_TASK INSTRUCTIONS_
Please write out all the rows below again, requests included, and offset every coordinate in the answers by 136.

===

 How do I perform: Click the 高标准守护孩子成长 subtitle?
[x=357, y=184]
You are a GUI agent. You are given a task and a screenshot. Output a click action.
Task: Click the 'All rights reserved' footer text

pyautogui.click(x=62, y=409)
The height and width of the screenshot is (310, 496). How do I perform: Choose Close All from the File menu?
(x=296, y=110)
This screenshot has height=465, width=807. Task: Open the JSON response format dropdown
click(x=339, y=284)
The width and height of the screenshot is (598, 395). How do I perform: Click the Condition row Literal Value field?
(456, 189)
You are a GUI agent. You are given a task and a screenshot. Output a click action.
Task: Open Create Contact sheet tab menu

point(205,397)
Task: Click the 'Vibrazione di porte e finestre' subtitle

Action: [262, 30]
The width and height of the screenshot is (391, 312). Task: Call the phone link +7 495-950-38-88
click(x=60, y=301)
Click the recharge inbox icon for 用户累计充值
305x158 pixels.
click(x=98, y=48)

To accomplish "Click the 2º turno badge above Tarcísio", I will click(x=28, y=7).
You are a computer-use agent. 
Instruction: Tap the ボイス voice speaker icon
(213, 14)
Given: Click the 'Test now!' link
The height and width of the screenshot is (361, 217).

===

_SOLUTION TO THE EXERCISE_
 How do I perform: Click the 高标准守护孩子成长 subtitle?
[x=493, y=320]
You are a GUI agent. You are given a task and a screenshot. Output a click action.
Task: Click the 'All rights reserved' footer text

pyautogui.click(x=198, y=545)
The height and width of the screenshot is (310, 496). How do I perform: Choose Close All from the File menu?
(x=432, y=246)
This screenshot has height=465, width=807. Task: Open the JSON response format dropdown
click(x=475, y=420)
The width and height of the screenshot is (598, 395). How do I perform: Click the Condition row Literal Value field?
(592, 325)
You are a GUI agent. You are given a task and a screenshot. Output a click action.
Task: Open Create Contact sheet tab menu

point(341,533)
Task: Click the 'Vibrazione di porte e finestre' subtitle

Action: [398, 166]
The width and height of the screenshot is (391, 312). Task: Call the phone link +7 495-950-38-88
click(x=196, y=437)
Click the recharge inbox icon for 用户累计充值
305x158 pixels.
click(x=234, y=184)

To accomplish "Click the 2º turno badge above Tarcísio", I will click(x=164, y=143).
You are a computer-use agent. 
Instruction: Tap the ボイス voice speaker icon
(349, 150)
Given: Click the 'Test now!' link
The height and width of the screenshot is (361, 217).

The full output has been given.